In November of 2011, HP first announced its Project Moonshot effort to enable ARM servers for data center use.

Today, HP finally declared Moonshot to be commercially available and ready for production. The Moonshot system is a converged platform that includes HP ProLiant Moonshot servers in a Moonshot enclosure.

While the initial Moonshot announcement in 2011 was all about ARM, today's commercial availability highlighted the HP Moonshot 1500, powered by an Intel Atom S1200 2.0 GHz low-power processor.

The Moonshot 1500 includes up to 8 GB of memory, and network integration is a particular strong point for the system, with 6 x 10 GbE SFP+ connection ports per server.

The basic premise behind Moonshot is lots of low-power server chips, enabling great density and improved power utilization.

HP Moonshot During a live webcast event today, HP also noted that Calxeda ARM-based Moonshot systems were set to become part of the commercially available production effort.

The Moonshot 1500 houses 45 Atom S1200 servers, and has a networking switch integrated in its 4.3U server chassis enclosure.
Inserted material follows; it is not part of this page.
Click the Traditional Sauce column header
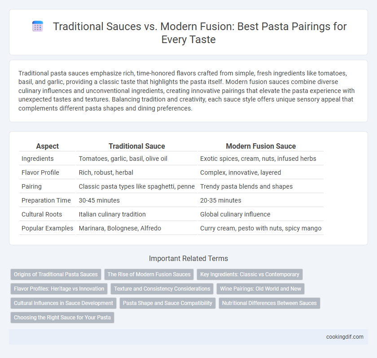Screen dimensions: 377x358 click(x=137, y=146)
The integrated network component is heralded by HP as being the "world's first software-defined server."

Linux Inside

Initially, the only supported shipping operating system on the Moonshot 1500 is Linux. HP has partnerships with Canonical Ubuntu, Red Hat and SUSE Linux for Moonshot.
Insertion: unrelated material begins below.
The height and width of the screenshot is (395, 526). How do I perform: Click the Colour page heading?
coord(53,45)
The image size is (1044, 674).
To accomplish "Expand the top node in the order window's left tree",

During a live webcast announcing the Moonshot servers, HP execs did stress that Windows workloads could be enabled for the Moonshot servers as well.


The low-power scale-out Moonshot architecture is not intended for all types of workloads. One workload that HP is highlighting is in web serving, which is where HP is using Moonshot today.
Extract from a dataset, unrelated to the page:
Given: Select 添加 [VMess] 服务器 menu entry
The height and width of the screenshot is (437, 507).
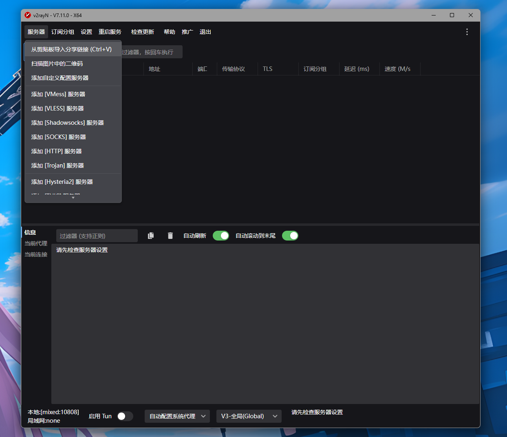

David Donatelli, executive vice president and general manager of Enterprise Servers, Storage and Networking for the Enterprise Business at HP, explained that part of HP.com is running on Moonshot.

"HP.com gets about 3 millions hits a day, and we can now run HP.com on the equivalent power of 12 x 60 watt lightbulbs," Donatelli said.

By using the low-power Moonshot servers, HP is using 90 percent less power than they would be using with standard x86 based server architectures.

"The whole concept of Moonshot is how do you solve the problem differently through innovation," Donatelli said. "We think this is a seed change in the way that servers are built."